INFORMATION SHOWN >>
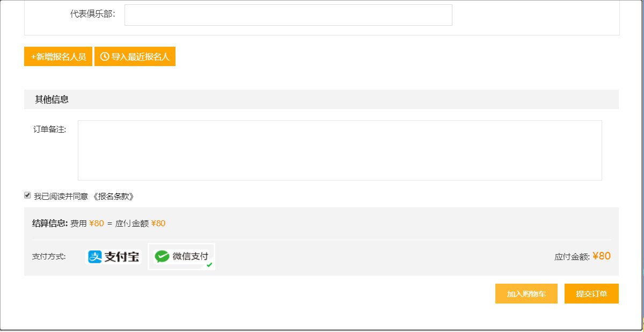Viewport: 644px width, 332px height.
Task: Select 支付宝 text as the payment method
Action: (121, 257)
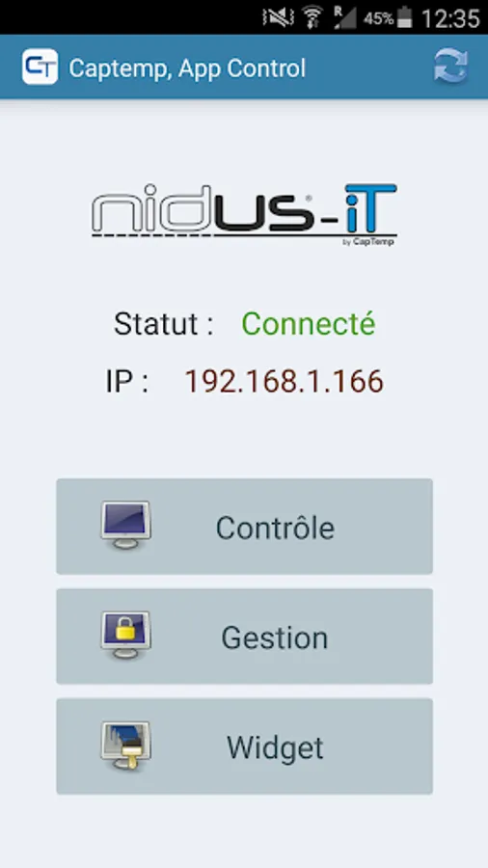
Task: Tap the Statut label
Action: (164, 324)
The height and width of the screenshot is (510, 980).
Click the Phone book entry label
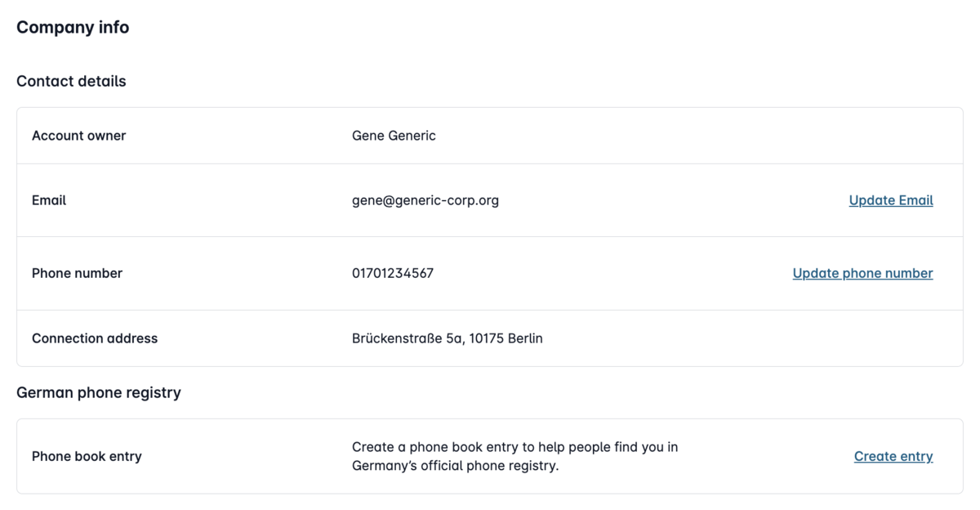click(x=87, y=456)
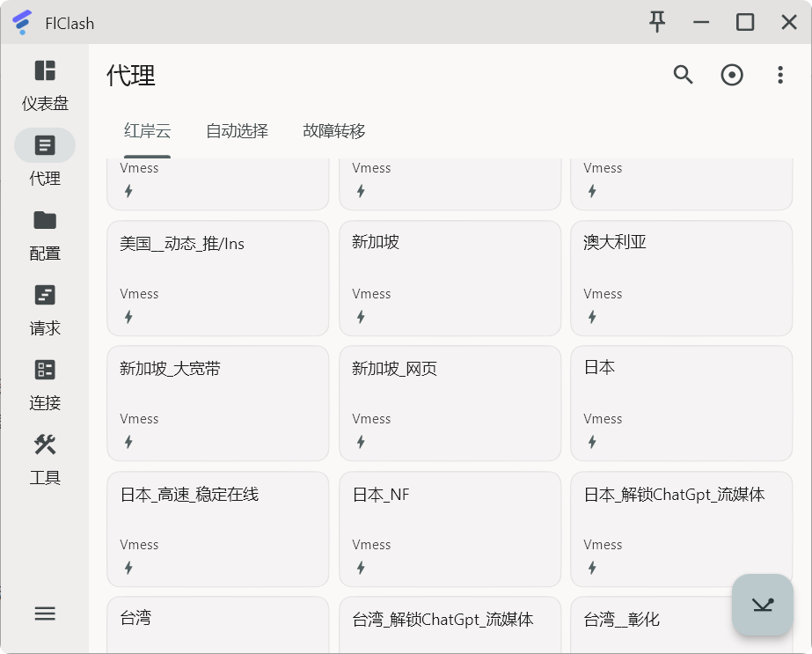Select the 澳大利亚 proxy node
This screenshot has width=812, height=654.
(682, 278)

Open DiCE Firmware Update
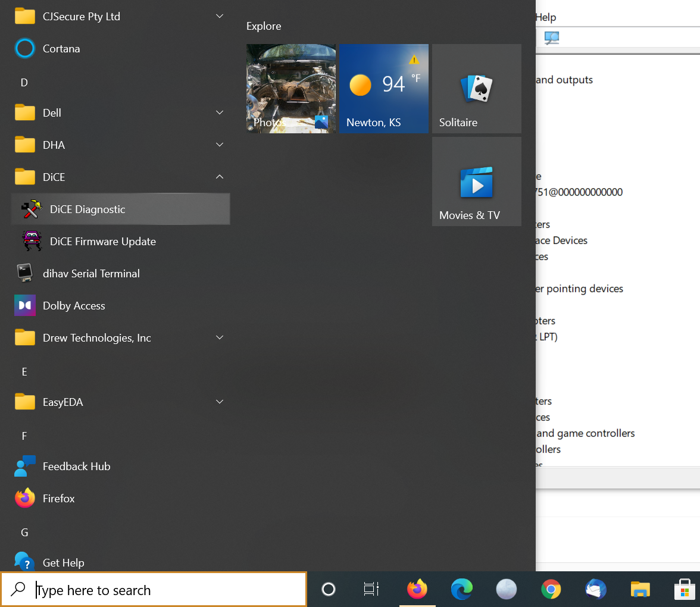click(x=102, y=242)
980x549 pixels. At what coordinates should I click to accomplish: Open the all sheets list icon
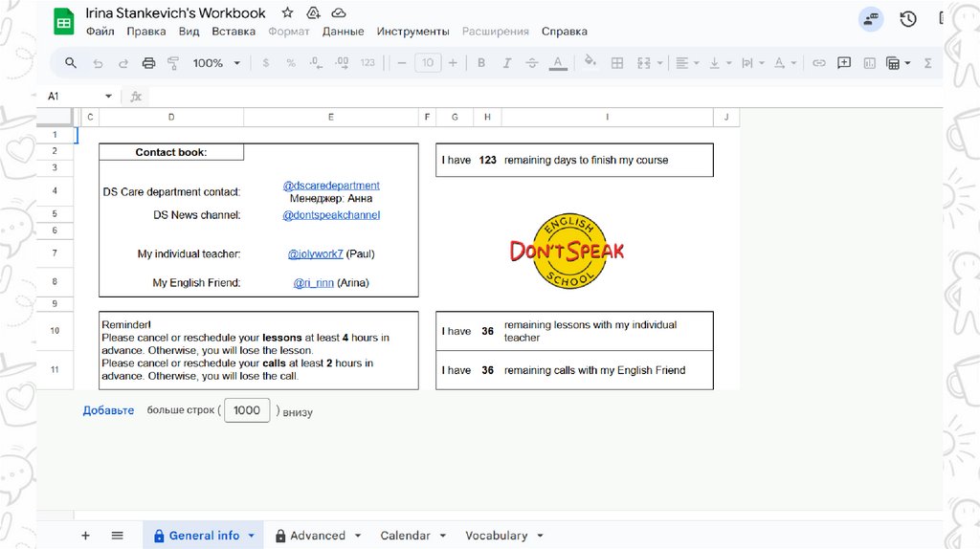[x=117, y=536]
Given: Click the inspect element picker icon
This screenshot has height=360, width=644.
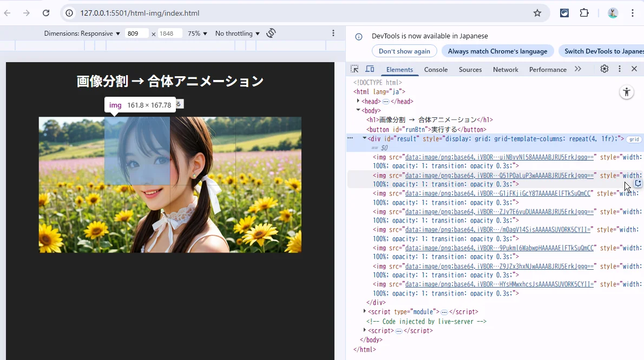Looking at the screenshot, I should tap(354, 69).
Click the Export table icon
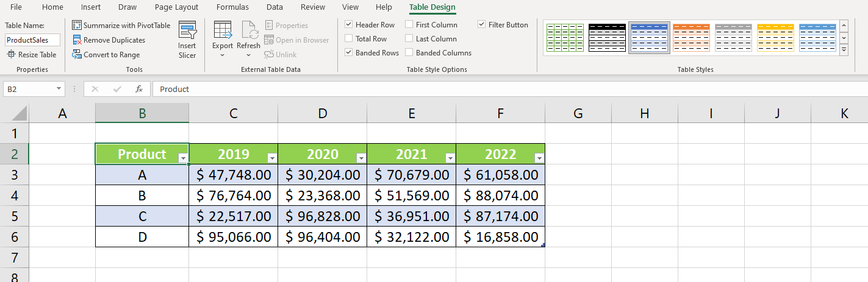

WHAT IS NEEDED >>
Now repeat exactly the lines from the one with "The height and" through the end of the listing above, both included, omitting all pictures.

EXERCISE OUTPUT >>
The height and width of the screenshot is (510, 980).
Click the Phone book entry label
click(x=87, y=456)
Select the 澳大利亚 proxy node
This screenshot has width=812, height=654.
(682, 278)

Open DiCE Firmware Update
click(x=102, y=242)
980x549 pixels. At what coordinates should I click to accomplish: Open the all sheets list icon
[x=117, y=536]
Given: Click the inspect element picker icon
This screenshot has height=360, width=644.
Looking at the screenshot, I should tap(354, 69).
Click the Export table icon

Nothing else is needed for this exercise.